There is an old adage that less is more. Nowhere is this more a case in point than with “Teeth of the Union” by Ice, Sea, Dead People (geddit?).Track one, “I’m a Cat” augurs very well - urgent, staccato rhythms, machine gun drumming, noisy, angular punk rock, and plenty of the right attitude. And then the boys (three of them) pull it off again and again until, quite frankly, it gets a bit one dimensional and wearisome and you ache for a respite or at very least a bit of variety. This is a great pity, because

ISDP have a huge amount to offer and are probably great fun live. Zane Lowe, Steve Lamacq, NME, they all love them and you can see why, because there’s some impressive ideas well executed here. In fact this could have made a great EP, but after 9 short and explosive tracks I wasn’t too sorry when it came to a spitting, crashing halt. www.iceseasdeadpeople.com www.myspace.com/iceseasdeadpeople

There are many Dylans aside from the obvious Bob. For a start, there’s the Welsh Dylan (Meic Stevens or, if you must, David Gray) countless New Dylans and, in the 1970s, the Oldham Dylan. Yes, that’s right. Stand up one Kevin Lamb, native of North West England who followed his dream decamped to LA and Nashville and did what he had to do. And this is where OZIT records come in having re-issued his two albums, one of pleasant if unremarkable folk rock, the other of surprisingly polished but quite pointless US-style country blues rock. The first of these, “Who is the Hero”, (OZITCD0116) from 1973 offers multiple spot the influence opportunities, often within the same song, so much so that it sounds more derivative than inspired (Lindisfarne, Moody Blues, Elton John, His Bobness). Not bad, but in no way is it essential. However at least it is in some respects true to Lamb’s Northern folk roots. “Sailing Down the Years” (OZITCD0117) from 1978 on the other hand swallows the American dream whole. Whilst it features both Andy Summers and B J Cole, neither of them can prevent a slide into cod-AOR in the style of Little Feet, Timothy B Schmidt-era Eagles and, mercy me, Billy Joel, infused with Skynyrd-style honky-tonk. Now progressive rock is, to this day, vilified for its excesses which of course led to the stripped down punk sound of the late 70s and from which it has never really recovered.
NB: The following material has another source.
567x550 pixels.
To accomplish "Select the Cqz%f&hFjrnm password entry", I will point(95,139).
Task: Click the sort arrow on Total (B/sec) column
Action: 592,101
It beats me how this kind of sanitised and over-produced country blues has avoided the same sort of opprobrium as it is just as guilty in my view and particularly when it is sung by Brits pretending to be good ‘ol boys. Lamb still lived in the UK at the time. Quite what they made of Kevin in his subsequently adopted homeland of United States is not known but one hopes that he found an audience for what by the late 1970s had become an anachronistic form of music in Britain. Sadly he’s no longer with us but hopefully some nearest or dearest will benefit from these carefully repackaged albums (with plenty of bonus tracks) culled from Lamb’s personal tapes. www.ozitmorpheusrecords.com

Did I mention punk rock in that previous review? Well let’s do the timewarp and give a big welcome to Terrascopic Rumbles to Peterborough’s The Destructors who embrace the spirit of ‘77 (or should that in fact be the “Ghost of ‘76” as befits the title of one of the tracks here). “Dead Beat to White Heat” (Rowdy Farrago Records) is blistering punk metal, all two and a half chords and shouty “yob” vocals – if you can imagine early Motorhead grafted onto the Buzzcocks and fronted by Steve Ignorant and you’ll either like this or else have already looked away by this point. With titles like “Blood”, “Demolition Derby Crash”, “Ultraviolence” and “Hate Song” this isn’t pretty by any stretch of the imagine (neither is the packaging). Sample lyric? Why not try “Headshot, deadshot 1963, I wanna know who killed Kennedy”. These boys evidently like to shock but there is also a humorous, tongue-in-cheek quality to some of this and, beneath the moronic exterior, some nice hooks. They also cover “TV Eye” and “Get Me to the World” in typically boisterous not to mention effective fashion. One for the ageing punks, the throwback purple Mohican wearers and Oi! revivialists amongst you. Now where did I put me sulphate? www.myspace.com/thedestructoruk

“Starry All Over” is the second record by Seattle three-piece Snowdrift. Beautifully shimmering music, oak matured in melancholy, this has an ethereal feel thanks to some thoughtful production which lends a spectral chill to proceedings as cello, guitars, synths and a gorgeous, often playful bass bubble, squeal and wreath their way wraithlike around the haunting voice of Kate Terran – imagine Portishead’s Beth Gibbons with fewer break beats to contend with. Exquisitely psychedelic and for the most part laid back, this is totally irresistible. Immerse yourselves completely and bid yourselves welcome to the Otherworld, we know you will be very happy here. www.myspace.com/snowdrift

Now we’ve slowed things down a tad and got things nice and spooky, I think I’m ready for this month’s journey to the Drone Zone.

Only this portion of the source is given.